提示文 -
# # # # #
露骨な性的描写が無いのなら、同年代の女子を起用すればいいんじゃないか。無名の役者でいいんだから、見つからないってことも無い だろう。
ひょっとして、強姦シーンは撮影したけど、編集でカットしたということなんだろうか。それとも「現役の学生を起用したら、周囲から 色々と言われる」という懸念があったんだろうか。

前述のように、強姦シーンの直接的な描写は、必要不可欠というわけではない。それを描いて「エロ」の部分が際立ってしまったら台無し になるし、省略するのは別に構わない(もちろん描いたらマイナスというわけではなく、そこをハッキリと描く手もある)。
ただ、そこを省略するのなら、別の部分で犯人グループの卑劣さや醜悪さをアピールする必要がある。
それは例えば、事件の後で自分の所業を笑って話すとか、犯罪を屁とも思っていない態度を示すとか、そういうことで表現できる。
だが、それが物足りない。
ビデオテープの中で「ヤバかったら捨てればいいよ」とか「気持ち良かったあ」とか話しているけど、それだけでは不足。

「主人公の娘が強姦されて殺され、復讐に燃える」という筋書きを知った段階で、この映画を見終わってもスッキリした気持ちになれない ことは分かっていた。これは任侠映画やクンフー映画ではないので、復讐のカタルシスを味わうことは出来ないのだ。
# # # # #
資料 -
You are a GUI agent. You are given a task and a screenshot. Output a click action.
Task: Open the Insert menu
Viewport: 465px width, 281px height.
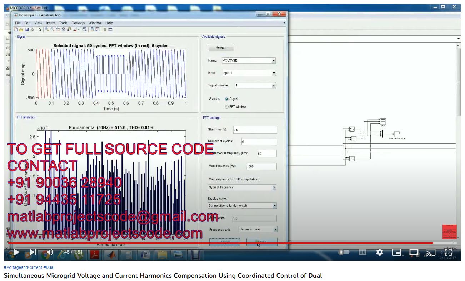coord(50,23)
# # # # #
課題 -
- A) 映画評について、次の問いにそれぞれ答えなさい。
(i) 強姦シーンを省略する場合、別の部分で何をアピールする必要があると述べているか。
(ii) ビデオテープの中で犯人たちが話している言葉として、何が挙げられているか。
(iii) 復讐のカタルシスを味わえない理由として、この映画は何ではないとされているか。
- B) 映画評の最後の文に続けて、その先の部分を書きなさい。

各課題の解答 -
- A)
(i) 犯人グループの卑劣さや醜悪さ。
(ii) 「ヤバかったら捨てればいいよ」と「気持ち良かったあ」。
(iii) 任侠映画やクンフー映画ではない。

- B)
復讐のカタルシスだけでなく、悲劇のカタルシスを味わうことも難しい。「主人公の娘が強姦されて殺された」という出発点を設定した 段階で、着地点からカタルシスは完全に消えている。
しかし、カタルシスが無いことは分かっているが、それでも絶対に、主人公には復讐を遂行させねばならない。
これは強姦シーンとは違い、必要不可欠な要素だ。
最終的に主人公が殺されるとか、自殺するとか、発狂するとか、どんな目に遭ってもいいから、とにかく復讐は完遂されるべきだ。
ところが本作品は、長峰が復讐を果たさないまま終わってしまうのだ。
それはイカンだろう。

長峰が復讐を果たさないまま終わるのは、原作通りの筋書きらしい。
しかし、だとすれば、それは原作におけるマイナスなのだから、映画版では改変されるべきだ。
復讐を終えた後、虚しさや無常感が残るのは別に構わない。復讐を果たしても、それでスッキリするわけではない。
しかし、復讐を果たさないと、別のモヤモヤが残ってしまう。
そういう類のモヤモヤは残しちゃダメだろう。

死体と対面した後、5分ほどは警察の動きが描かれるが、それは構成に難があるなあ。
まずは長峰の受けた衝撃、悲しみ、絶望感、そういうところを描くべきじゃないか。
その後、1分ほど、ただボーッとしている彼の様子が写るけど、それも薄いなあ。
駅の構内で歩いていて情報提供を求める看板を長峰が見るシーンがあるけど、それもチラッとだけ。
まあ話し相手がいないから言葉にすることが難しいという事情はあるんだけど、そこは誰か配置すれば良かったんじゃないかな。

この映画にとって重要なのは、警察の事件捜査じゃないはずなんだけど、そっちに費やす時間が長いと感じる。
長峰の行動や心情よりも、「捜査をしている織部が日本の司法制度や警察のあり方について疑問を抱くようになる」というところに重点が 置かれているようだ。
そこで問題提起をしようという社会的メッセージを伝えようとする意識が強かったのかなあ。
だけど、そこばかりが強くなっているのは、あまりバランスが良いとは思えない。

長峰がビデオテープを発見するシーンは、ちょっと引っ掛かる。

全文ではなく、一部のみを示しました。